While the state has targeted infrastructure led economic recovery among others, impatience with the declining attitude to transformation and empowerment both in the state and private sector, all manner of upheaval and even criminal conduct are emerging in the ecosystem. Key among these is the rise of the phenomenon of Construction Mafias. These collectives are often referred to as ‘forums’.
Speaking at a recent webinar, the Minister of Public Works stated that the general complaint laid by these groupings is “that contracts in the government are given to one and the same companies”.
According to the Global Initiative against transformational organised crime report on “the construction mafia in South Africa”, “this often starts with a smaller group of people with a specific identity, and who are capable of inflicting violence, from which a ‘broader group identity may emerge, serving to band disparate agents into a recognisable network that ensures their loyalty”. Most famous among these are the ‘Amadela ngokubona’, emerging out of KwaZulu-Natal.
There have been numerous calls for regulating business forums or collectives representing interest groups. This open sea of malicious actors loosely labelled as forums potentially hamper the work of organisations like Black Management Forum (BMF), whose proven track record can be conflated with these emerging trends.
While commitments are made to confront this scourge of criminal elements in some of these groupings, we have to also assess the extent to which knowledge of our transformational laws and specific sector codes (built-environment in this context) can equip black entrepreneurs and professionals with needed understanding of how to navigate an ever-changing market with innovative strategies to unlock new economic opportunities for their businesses.
The BMF regularly embark (as per the mandate of developing managerial skills) on a series of webinars to engage these important questions. These include the State of South Africa’s forums, presented by Dr Ongama Mtimka, whose doctoral thesis looks into the “political economy of transformation in Nelson Mandela University Bay: a critical analysis of the construction sector”.
The BMF also frequently provides engagements aimed at better understanding of Broad Based Black Economic Empowerment (BBBEE) sector codes. It wouldn’t be surprising if the rise of lawlessness in the construction sector will soon be blamed on BBBEE. The existence of a policy is not the problem in spaces where law enforcement needs to be heightened.
However, we are beginning to suspect that there is limited awareness of these provisions in the BBBEE Act and as another form of literacy challenges in South Africa, there may be too many professionals and entrepreneurs who navigate socio-economic South Africa today without having read any of these laws.
If Professor Marwala’s “those who do not read should not lead” dictum is anything to go by, it then must be said that black businesses and professionals will not lead their own agenda for economic development and empowerment if they do not read the same texts that are intended to aide this in the form of the BBBEE Act.
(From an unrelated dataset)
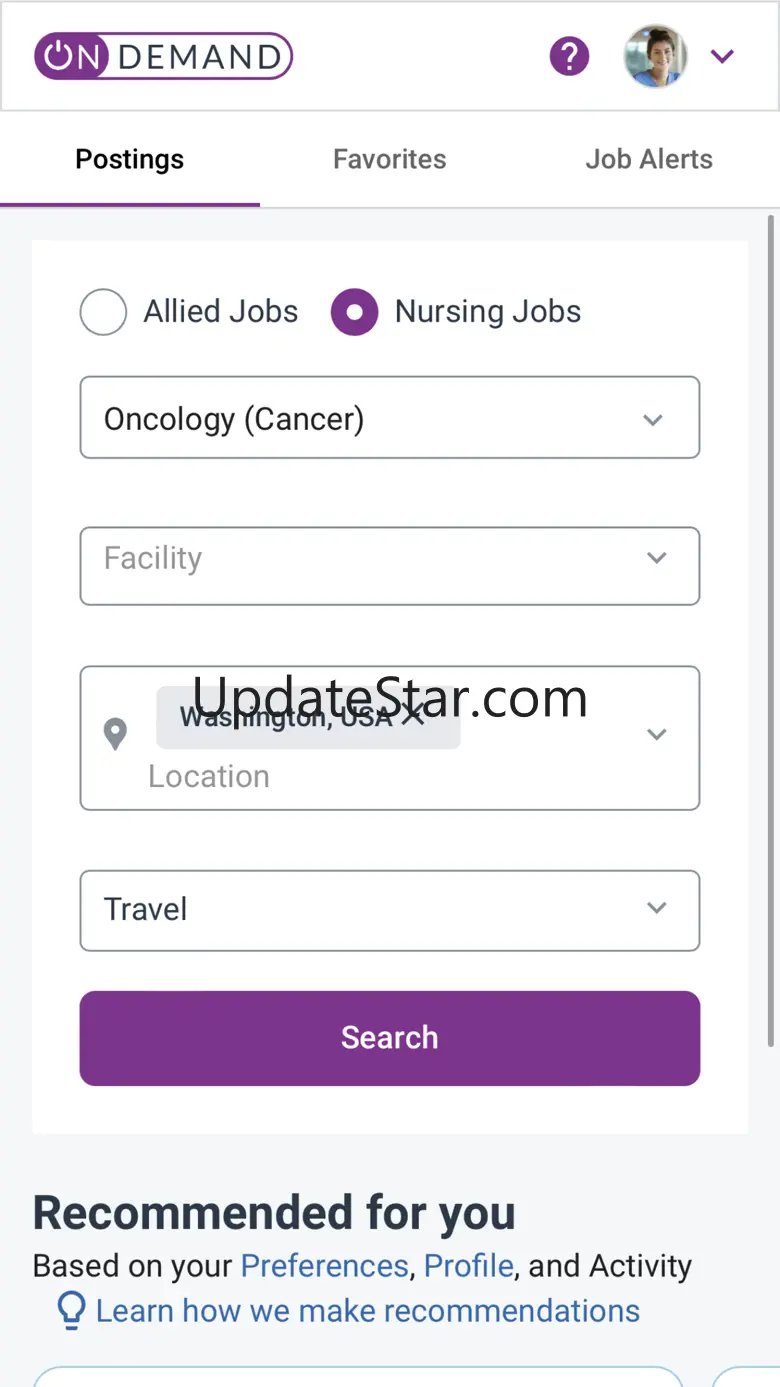Click the On Demand logo
Viewport: 780px width, 1387px height.
[163, 57]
Nothing demonstrates this more than the case before court between Sanral and a host of construction sector entities who filed an interim interdict to the awarding of tenders on road stabilisation at the Eastern Cape High Court.
Sanral have elected to use the powers given to them by Treasury regulations to make shifts in how they allocated preferential procurement scores to tenderers. This has resulted in what the applicants call the relegation of B-BBEE level rating and the elevation of black ownership and subcontracting to targeted enterprises. This is bound to be an instructive case in an environment where legislation needs to be transformative to defeat inequality and high concentration of markets.
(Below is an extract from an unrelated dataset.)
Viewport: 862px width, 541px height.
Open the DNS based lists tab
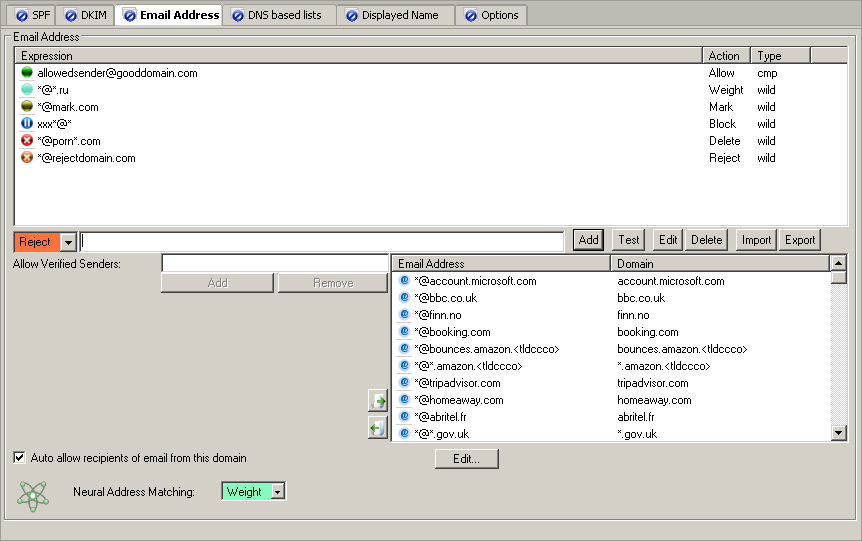280,15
The spectre of violence in the construction sector must be assessed against this shifting legislative environment. The ‘real forums’ working with government and other stakeholders of development and empowerment must put these laws to the test through innovative entrepreneurial undertakings for the benefit of the black players who continue to languish on the fringes of the South African economy.
It will not be an ignorance of these laws that will end violence, but a better and deeper understanding and engagement of them that will steer us all towards a turnaround path.
We in the BMF will continue to promote awareness of sector specific codes to inspire a value creating agenda for transformation. Those who must lead must therefore read!
Dr Sibongile Vilakazi is the president of the Black Management Forum.